_Problem statement_: Starting from the first line, set down the entire listing exactly.

_Supplied information_:
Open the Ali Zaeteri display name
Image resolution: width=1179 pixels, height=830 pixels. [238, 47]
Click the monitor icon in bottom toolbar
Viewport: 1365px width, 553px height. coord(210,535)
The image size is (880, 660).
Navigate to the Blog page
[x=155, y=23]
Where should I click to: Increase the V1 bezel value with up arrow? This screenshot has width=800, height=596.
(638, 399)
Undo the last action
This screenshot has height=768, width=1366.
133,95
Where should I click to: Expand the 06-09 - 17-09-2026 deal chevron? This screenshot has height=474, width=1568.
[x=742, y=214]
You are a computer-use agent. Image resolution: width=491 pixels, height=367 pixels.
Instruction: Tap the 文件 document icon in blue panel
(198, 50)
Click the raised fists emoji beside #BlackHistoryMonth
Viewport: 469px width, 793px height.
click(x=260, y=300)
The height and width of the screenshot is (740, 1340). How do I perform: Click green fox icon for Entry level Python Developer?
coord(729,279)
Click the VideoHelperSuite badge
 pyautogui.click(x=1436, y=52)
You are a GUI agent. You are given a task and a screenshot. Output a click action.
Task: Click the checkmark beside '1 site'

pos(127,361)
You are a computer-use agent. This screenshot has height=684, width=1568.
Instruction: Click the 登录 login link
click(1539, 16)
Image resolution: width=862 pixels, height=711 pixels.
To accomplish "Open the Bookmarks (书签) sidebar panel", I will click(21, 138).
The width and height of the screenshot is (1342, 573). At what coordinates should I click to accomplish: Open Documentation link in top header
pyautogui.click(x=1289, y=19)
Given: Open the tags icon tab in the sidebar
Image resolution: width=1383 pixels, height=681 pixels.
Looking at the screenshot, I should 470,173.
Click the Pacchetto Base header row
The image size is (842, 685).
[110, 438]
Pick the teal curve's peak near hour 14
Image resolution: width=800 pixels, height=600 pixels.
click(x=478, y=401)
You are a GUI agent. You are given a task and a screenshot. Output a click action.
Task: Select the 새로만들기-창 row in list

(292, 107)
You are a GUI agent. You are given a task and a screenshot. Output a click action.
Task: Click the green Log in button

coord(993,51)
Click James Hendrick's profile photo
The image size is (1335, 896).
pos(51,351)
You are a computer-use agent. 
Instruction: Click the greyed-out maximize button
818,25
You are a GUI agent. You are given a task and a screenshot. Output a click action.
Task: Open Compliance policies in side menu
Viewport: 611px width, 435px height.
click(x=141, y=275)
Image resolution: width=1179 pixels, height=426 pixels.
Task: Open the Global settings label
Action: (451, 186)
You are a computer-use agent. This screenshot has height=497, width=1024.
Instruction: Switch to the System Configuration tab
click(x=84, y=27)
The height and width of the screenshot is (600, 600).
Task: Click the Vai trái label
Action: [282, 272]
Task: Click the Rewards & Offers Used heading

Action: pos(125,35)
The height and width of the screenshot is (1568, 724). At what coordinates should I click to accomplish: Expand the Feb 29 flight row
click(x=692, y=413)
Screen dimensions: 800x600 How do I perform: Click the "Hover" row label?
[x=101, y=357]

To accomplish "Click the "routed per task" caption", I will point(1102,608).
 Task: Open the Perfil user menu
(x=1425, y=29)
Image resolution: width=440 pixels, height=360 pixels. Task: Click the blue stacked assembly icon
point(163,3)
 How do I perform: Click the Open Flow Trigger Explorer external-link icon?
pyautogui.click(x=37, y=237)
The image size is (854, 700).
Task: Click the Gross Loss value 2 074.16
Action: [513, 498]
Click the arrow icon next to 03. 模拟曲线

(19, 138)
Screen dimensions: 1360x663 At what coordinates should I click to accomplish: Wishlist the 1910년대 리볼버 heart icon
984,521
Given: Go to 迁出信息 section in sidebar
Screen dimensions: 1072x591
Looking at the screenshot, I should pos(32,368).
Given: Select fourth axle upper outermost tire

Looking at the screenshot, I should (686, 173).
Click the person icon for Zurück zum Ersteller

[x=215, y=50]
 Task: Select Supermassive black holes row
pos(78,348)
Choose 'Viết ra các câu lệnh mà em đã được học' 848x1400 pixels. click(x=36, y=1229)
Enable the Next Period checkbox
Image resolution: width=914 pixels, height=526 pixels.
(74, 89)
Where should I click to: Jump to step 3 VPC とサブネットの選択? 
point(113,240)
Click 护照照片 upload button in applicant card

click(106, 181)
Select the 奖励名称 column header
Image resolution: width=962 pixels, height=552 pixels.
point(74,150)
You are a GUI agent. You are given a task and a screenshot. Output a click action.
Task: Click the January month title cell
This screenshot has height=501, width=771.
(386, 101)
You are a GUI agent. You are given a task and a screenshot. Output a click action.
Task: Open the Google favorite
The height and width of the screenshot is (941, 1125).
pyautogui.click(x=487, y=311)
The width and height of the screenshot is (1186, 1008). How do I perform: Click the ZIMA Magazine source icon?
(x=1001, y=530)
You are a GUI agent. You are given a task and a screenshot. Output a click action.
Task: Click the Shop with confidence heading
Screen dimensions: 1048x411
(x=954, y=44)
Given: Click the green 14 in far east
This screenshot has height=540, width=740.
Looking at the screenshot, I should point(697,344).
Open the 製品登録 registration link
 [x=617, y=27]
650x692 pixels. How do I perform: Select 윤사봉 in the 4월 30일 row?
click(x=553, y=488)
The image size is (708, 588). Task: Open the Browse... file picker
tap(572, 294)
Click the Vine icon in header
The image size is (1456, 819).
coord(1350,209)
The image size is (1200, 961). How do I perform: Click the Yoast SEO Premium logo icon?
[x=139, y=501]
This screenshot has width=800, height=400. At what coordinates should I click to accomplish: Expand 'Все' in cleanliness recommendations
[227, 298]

_Response_:
Open the Ali Zaeteri display name
Image resolution: width=1179 pixels, height=830 pixels. [238, 47]
Click the monitor icon in bottom toolbar
Viewport: 1365px width, 553px height. coord(210,535)
The image size is (880, 660).
Navigate to the Blog page
[x=155, y=23]
Where should I click to: Increase the V1 bezel value with up arrow? This screenshot has width=800, height=596.
(638, 399)
Undo the last action
This screenshot has height=768, width=1366.
133,95
Where should I click to: Expand the 06-09 - 17-09-2026 deal chevron? This screenshot has height=474, width=1568.
[x=742, y=214]
You are a computer-use agent. Image resolution: width=491 pixels, height=367 pixels.
Instruction: Tap the 文件 document icon in blue panel
(198, 50)
Click the raised fists emoji beside #BlackHistoryMonth
Viewport: 469px width, 793px height.
click(x=260, y=300)
The height and width of the screenshot is (740, 1340). How do I perform: Click green fox icon for Entry level Python Developer?
coord(729,279)
Click the VideoHelperSuite badge
 pyautogui.click(x=1436, y=52)
You are a GUI agent. You are given a task and a screenshot. Output a click action.
Task: Click the checkmark beside '1 site'

pos(127,361)
You are a computer-use agent. This screenshot has height=684, width=1568.
Instruction: Click the 登录 login link
click(1539, 16)
Image resolution: width=862 pixels, height=711 pixels.
To accomplish "Open the Bookmarks (书签) sidebar panel", I will click(21, 138).
The width and height of the screenshot is (1342, 573). At what coordinates should I click to accomplish: Open Documentation link in top header
pyautogui.click(x=1289, y=19)
Given: Open the tags icon tab in the sidebar
Image resolution: width=1383 pixels, height=681 pixels.
Looking at the screenshot, I should 470,173.
Click the Pacchetto Base header row
The image size is (842, 685).
[110, 438]
Pick the teal curve's peak near hour 14
Image resolution: width=800 pixels, height=600 pixels.
click(x=478, y=401)
You are a GUI agent. You are given a task and a screenshot. Output a click action.
Task: Select the 새로만들기-창 row in list

(292, 107)
You are a GUI agent. You are given a task and a screenshot. Output a click action.
Task: Click the green Log in button

coord(993,51)
Click James Hendrick's profile photo
The image size is (1335, 896).
pos(51,351)
You are a computer-use agent. 
Instruction: Click the greyed-out maximize button
818,25
You are a GUI agent. You are given a task and a screenshot. Output a click action.
Task: Open Compliance policies in side menu
Viewport: 611px width, 435px height.
click(x=141, y=275)
Image resolution: width=1179 pixels, height=426 pixels.
Task: Open the Global settings label
Action: (451, 186)
You are a computer-use agent. This screenshot has height=497, width=1024.
Instruction: Switch to the System Configuration tab
click(x=84, y=27)
The height and width of the screenshot is (600, 600).
Task: Click the Vai trái label
Action: [282, 272]
Task: Click the Rewards & Offers Used heading

Action: pos(125,35)
The height and width of the screenshot is (1568, 724). At what coordinates should I click to accomplish: Expand the Feb 29 flight row
click(x=692, y=413)
Screen dimensions: 800x600 How do I perform: Click the "Hover" row label?
[x=101, y=357]

To accomplish "Click the "routed per task" caption", I will point(1102,608).
 Task: Open the Perfil user menu
(x=1425, y=29)
Image resolution: width=440 pixels, height=360 pixels. Task: Click the blue stacked assembly icon
point(163,3)
 How do I perform: Click the Open Flow Trigger Explorer external-link icon?
pyautogui.click(x=37, y=237)
The image size is (854, 700).
Task: Click the Gross Loss value 2 074.16
Action: [513, 498]
Click the arrow icon next to 03. 模拟曲线

(19, 138)
Screen dimensions: 1360x663 At what coordinates should I click to accomplish: Wishlist the 1910년대 리볼버 heart icon
984,521
Given: Go to 迁出信息 section in sidebar
Screen dimensions: 1072x591
Looking at the screenshot, I should pos(32,368).
Given: Select fourth axle upper outermost tire

Looking at the screenshot, I should (686, 173).
Click the person icon for Zurück zum Ersteller

[x=215, y=50]
 Task: Select Supermassive black holes row
pos(78,348)
Choose 'Viết ra các câu lệnh mà em đã được học' 848x1400 pixels. click(x=36, y=1229)
Enable the Next Period checkbox
Image resolution: width=914 pixels, height=526 pixels.
(74, 89)
Where should I click to: Jump to step 3 VPC とサブネットの選択? 
point(113,240)
Click 护照照片 upload button in applicant card

click(106, 181)
Select the 奖励名称 column header
Image resolution: width=962 pixels, height=552 pixels.
point(74,150)
You are a GUI agent. You are given a task and a screenshot. Output a click action.
Task: Click the January month title cell
This screenshot has height=501, width=771.
(386, 101)
You are a GUI agent. You are given a task and a screenshot. Output a click action.
Task: Open the Google favorite
The height and width of the screenshot is (941, 1125).
pyautogui.click(x=487, y=311)
The width and height of the screenshot is (1186, 1008). How do I perform: Click the ZIMA Magazine source icon?
(x=1001, y=530)
You are a GUI agent. You are given a task and a screenshot. Output a click action.
Task: Click the Shop with confidence heading
Screen dimensions: 1048x411
(x=954, y=44)
Given: Click the green 14 in far east
This screenshot has height=540, width=740.
Looking at the screenshot, I should point(697,344).
Open the 製品登録 registration link
 [x=617, y=27]
650x692 pixels. How do I perform: Select 윤사봉 in the 4월 30일 row?
click(x=553, y=488)
The image size is (708, 588). Task: Open the Browse... file picker
tap(572, 294)
Click the Vine icon in header
The image size is (1456, 819).
coord(1350,209)
The image size is (1200, 961). How do I perform: Click the Yoast SEO Premium logo icon?
[x=139, y=501]
This screenshot has width=800, height=400. At what coordinates should I click to accomplish: Expand 'Все' in cleanliness recommendations
[227, 298]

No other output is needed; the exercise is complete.